• **DIRECTION**:
Extract every row below that contains the word "icon".

* begin *

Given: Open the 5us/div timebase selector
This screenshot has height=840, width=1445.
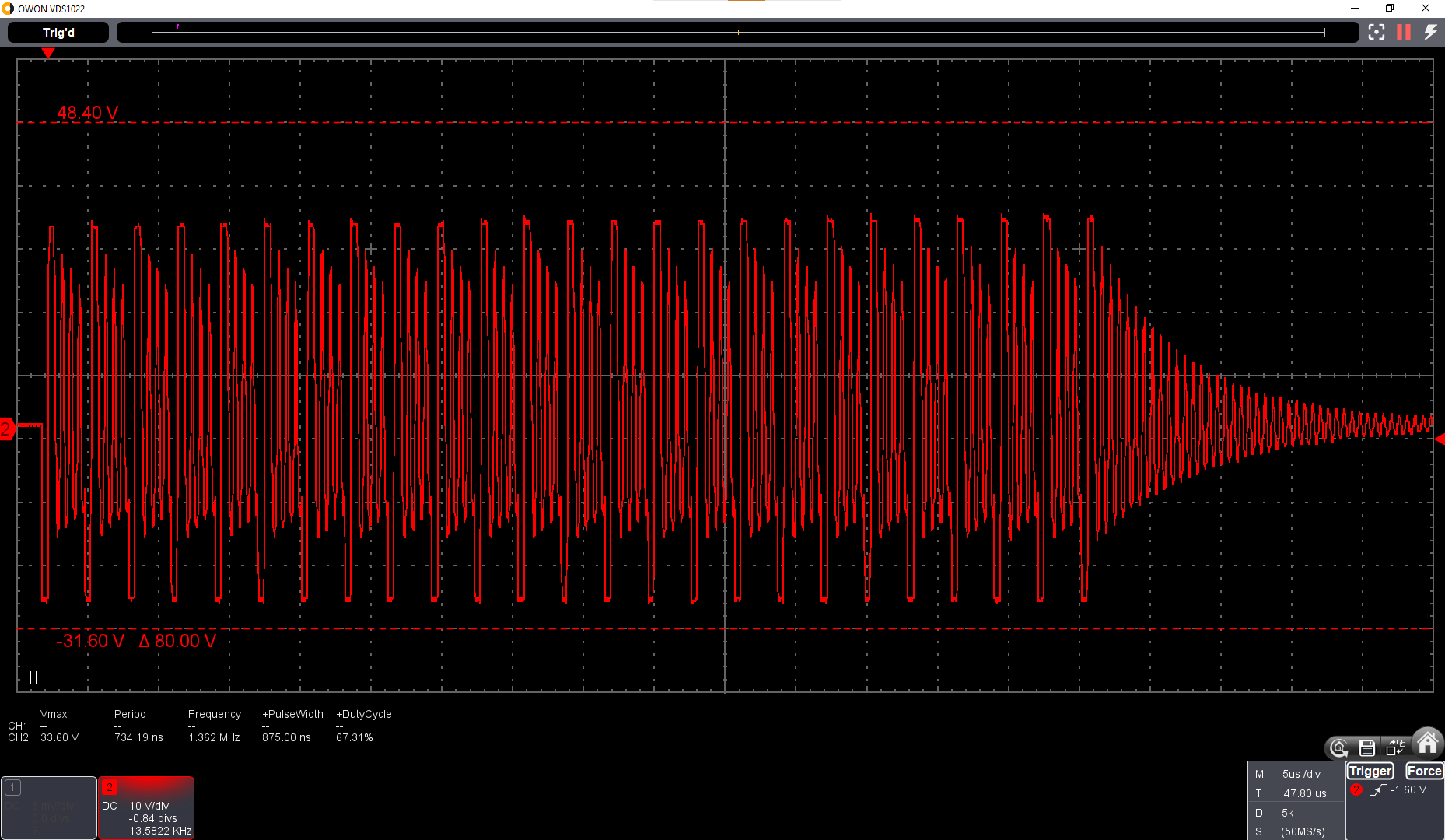Looking at the screenshot, I should [1303, 774].
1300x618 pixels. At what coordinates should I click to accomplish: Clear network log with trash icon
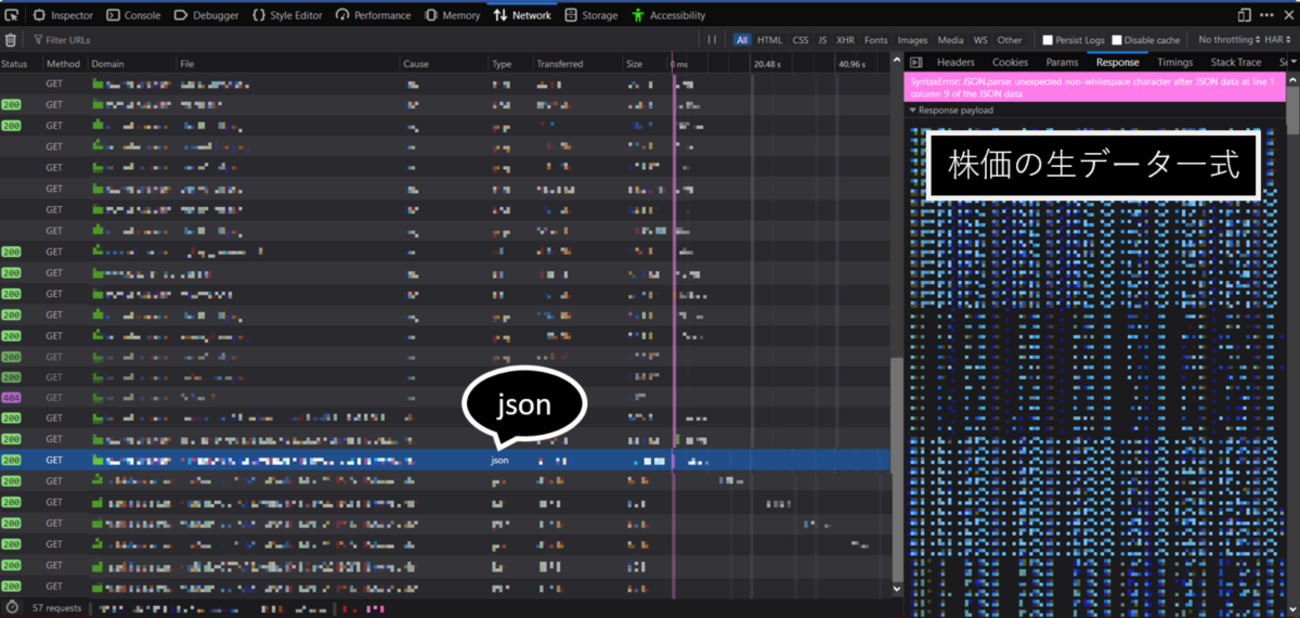[11, 40]
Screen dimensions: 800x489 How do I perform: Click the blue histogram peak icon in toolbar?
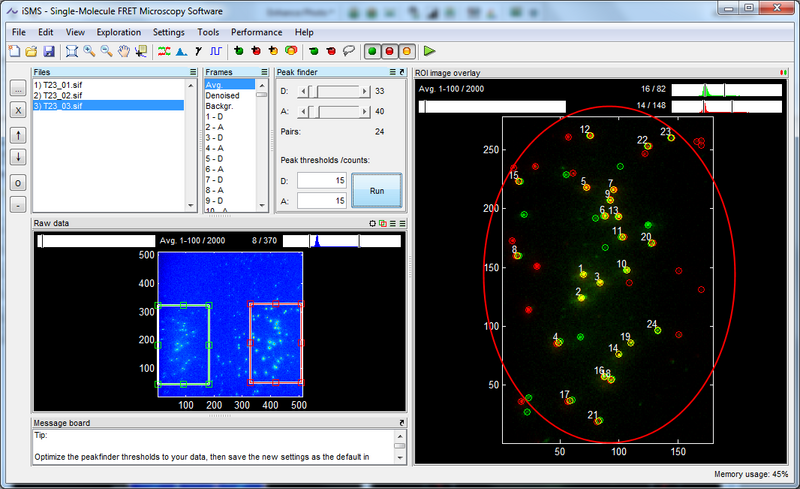180,50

* end *

• **FINAL RESULT**:
1300x618 pixels. At what coordinates should I click to accomplish: Clear network log with trash icon
Screen dimensions: 800x489 How do I perform: Click the blue histogram peak icon in toolbar?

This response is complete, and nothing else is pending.